Anne Drannen said working in hospitality is in her blood. She has worked in a variety of jobs over the years, earning a living as a waitress, a bartender, a line cook, a chef and an event planner, and also as an interior designer. Before working for Orchestrate Management, Drannen owned a tearoom in Boone, helped open the Clay County Regional Events Center in Spencer and worked with Winefest Des Moines. She now plans association meetings for the Gateway Hotel and Conference Center in Ames and the Hilton Garden Inn in Johnston.

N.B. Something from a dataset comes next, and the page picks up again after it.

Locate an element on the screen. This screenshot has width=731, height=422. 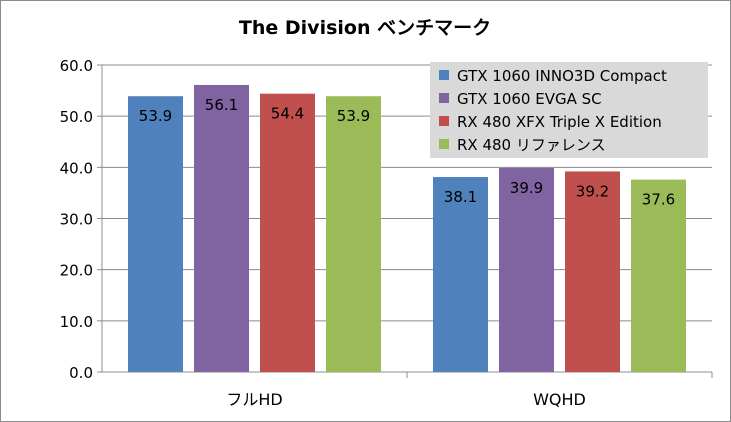
legend-box is located at coordinates (569, 110).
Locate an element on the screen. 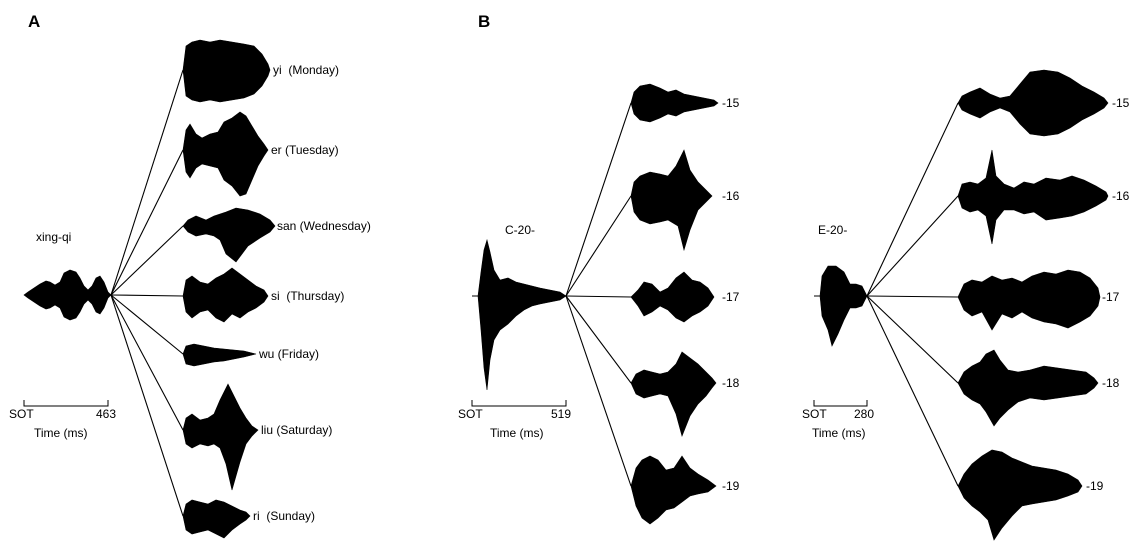 The width and height of the screenshot is (1133, 544). branch-label: wu (Friday) is located at coordinates (288, 354).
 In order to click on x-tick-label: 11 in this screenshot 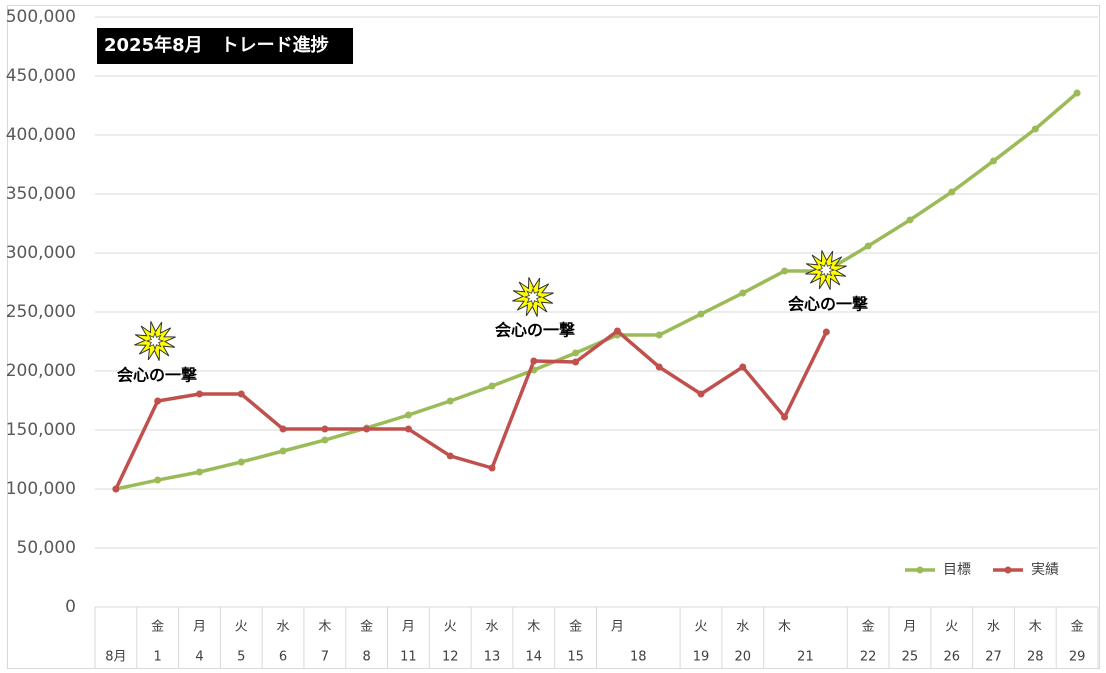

What’s a normal day like for you?

It’s all over the place. A lot of my time is spent meeting with clients out and about. You know, I’ll take them to lunch to talk and determine if we can meet their needs. My days and weeks are usually split between properties. I do a lot of site tours, that kind of thing. Obviously there’s contract negotiation, and then I’ll pass it over to the catering managers, who then handle the details. We put on everything under the sun here. I don’t handle weddings, but I usually help with conferences, a two- or three-day event of some kind.

What is it about the hospitality industry that made you stick with it for so long?

I adore what I do. I get to meet people from all ranges of life. And I truly want to help people have a better day. I know that sounds cheesy. But I love the little details, the back-and-forth. And again, you get to meet all kinds of people, too, from every kind of industry, from all over the world. It’s something that’s in your blood. My mom was a wonderful cook and was a judge for the Iowa State Fair for 30 years. So there’s something about the food industry that gets in your blood. It’s a creative outlet.

So what was it like being a line cook?

I learned so much from so many people. You learn to think on your feet; you learn to be creative. You have to work hard. It obviously gives you a new respect for what goes on in a kitchen and how in-depth it is. It gives me great insight here. Say we’re putting on a banquet – just knowing how much work it is to get food to come out hot, to get food to come out that tastes good, for it all to look the same. It’s hard to please 350 people.

What was your involvement with Winefest?

I really did some of everything. I volunteered until a few years ago when I was an assistant to Kit Curran (the former executive director). When I volunteered, I did the décor side of things. When I was actually working as a paid person, I did everything from talking to vendors, to making sure people who ordered tickets actually had their tickets, to talking to board members. That’s such a wonderful event.

Do you have any hobbies?

Well, I will be planning my own wedding. We don’t have a date set yet. It just happened not too long ago, so we’re still kind of spinning.

I’m a geek – I’m in a book club. We meet once a month. It’s a group of women who could rule the world. We’ve got professors, a stay-at-home mom, an attorney. Members are just all over the board. It’s a cool, cool group of women.

I’m also a runner. We’re training for the Tough Mudder, which is in Minneapolis. It’s crazy – 25 obstacles designed by Special Forces; my fiancé is former military. I’ve done Dam to Dam a few times, Living History Farms (a cross-country race), all kinds of little 5Ks, but Tough Mudder will be a challenge.

I like to do out-there stuff. I took my kids dog sledding last Christmas up in Eli, Minn., by the border, and we just got back from zip lining over spring break. There’s just something about trying new things. I love to travel, too, but it’s hard to find the time with two kids who are very involved with activities. I’ve led a pretty colorful life and had a lot of opportunity to travel. I was on the dance team when I was at Iowa State. It opened a lot of doors and gave me a taste for travel; we got to travel to Tokyo and a lot of away games. I don’t care if it’s in Iowa; I just like to look at other places.